(REQUIRED ACTION)
Reproduce word for word the part of the George Ainsworth biography from "George Frederick Ainsworth" to "expedition of 1911–1914.".

= George Ainsworth =

19th and 20th-century Australian meteorologist and businessman

George Frederick Ainsworth (20 June 1878 – 11 October 1950) was an Australian meteorologist, public servant and businessman who headed one of the component parts of the Australasian Antarctic expedition of 1911–1914.

==Early years==
Ainsworth was born in Lambton, New South Wales. At the age of 15 he joined the Department of Public Instruction as an assistant teacher, but transferred to the Meteorological Branch of the Department of Home Affairs in the Australian Public Service in 1910. He was then seconded to Mawson's Antarctic Expedition in the course of which he was in charge of the subantarctic Macquarie Island party for nearly two years – from December 1911 to November 1913. His responsibilities on Macquarie included the establishment of a weather station, as well as a radio relay station on Wireless Hill which pioneered the first radio communications between Antarctica and the outside world.

==Public servant==
In 1915, Ainsworth was commissioned in the Australian 62nd Infantry Battalion. In 1917 he joined the Counter Espionage Bureau and was made an honorary captain. In the same year he married Mary Catherine Statham at Murwillumbah. Following demobilisation in 1918 he became an inspector in the Commonwealth Police in Queensland. Transferring to the Prime Minister's Department in 1921, he served as foreign-affairs officer with the Australian delegation to the 1923 Imperial Conference in London, as well as being the sole Australian delegate attending the International Labour Organization meeting at Geneva the same year.

==Businessman==
Ainsworth's rapid rise as a public servant was at least partly as a protégé of Billy Hughes, who was Prime Minister of Australia from 1915 to 1923, and whom he greatly admired. He resigned from the public service at the end of 1924 to enter the private sector as a business manager, first with the Melbourne-based motor-parts company Kellow-Falkiner, then as general manager with the Chrysler Corporation in New Zealand, and finally as general manager with Barnet Glass Rubber in Queensland, from which he resigned in 1935. He subsequently became State organiser for the United Australia Party, of which Billy Hughes was one of the founders.

(Collected data)
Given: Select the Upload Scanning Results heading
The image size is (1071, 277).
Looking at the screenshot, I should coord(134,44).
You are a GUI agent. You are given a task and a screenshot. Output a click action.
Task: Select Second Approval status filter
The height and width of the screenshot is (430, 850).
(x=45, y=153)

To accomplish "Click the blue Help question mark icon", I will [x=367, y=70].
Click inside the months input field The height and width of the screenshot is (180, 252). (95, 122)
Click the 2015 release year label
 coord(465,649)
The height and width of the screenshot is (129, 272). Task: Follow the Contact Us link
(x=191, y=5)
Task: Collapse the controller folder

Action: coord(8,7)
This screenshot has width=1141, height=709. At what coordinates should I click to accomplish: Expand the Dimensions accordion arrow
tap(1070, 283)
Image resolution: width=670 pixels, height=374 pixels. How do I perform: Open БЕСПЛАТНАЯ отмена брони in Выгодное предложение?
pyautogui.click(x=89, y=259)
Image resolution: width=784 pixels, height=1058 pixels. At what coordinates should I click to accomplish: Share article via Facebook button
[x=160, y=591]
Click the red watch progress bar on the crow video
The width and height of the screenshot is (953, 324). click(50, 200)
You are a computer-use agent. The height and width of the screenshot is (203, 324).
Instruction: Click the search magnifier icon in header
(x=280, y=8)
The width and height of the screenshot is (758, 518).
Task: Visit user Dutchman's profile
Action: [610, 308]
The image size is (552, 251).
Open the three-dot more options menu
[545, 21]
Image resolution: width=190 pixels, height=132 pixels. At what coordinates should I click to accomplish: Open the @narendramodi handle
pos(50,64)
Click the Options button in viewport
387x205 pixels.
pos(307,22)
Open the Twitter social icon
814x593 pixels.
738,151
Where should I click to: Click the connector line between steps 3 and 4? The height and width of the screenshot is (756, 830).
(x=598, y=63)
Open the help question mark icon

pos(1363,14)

(ANSWER BELOW)
George Frederick Ainsworth (20 June 1878 – 11 October 1950) was an Australian meteorologist, public servant and businessman who headed one of the component parts of the Australasian Antarctic expedition of 1911–1914.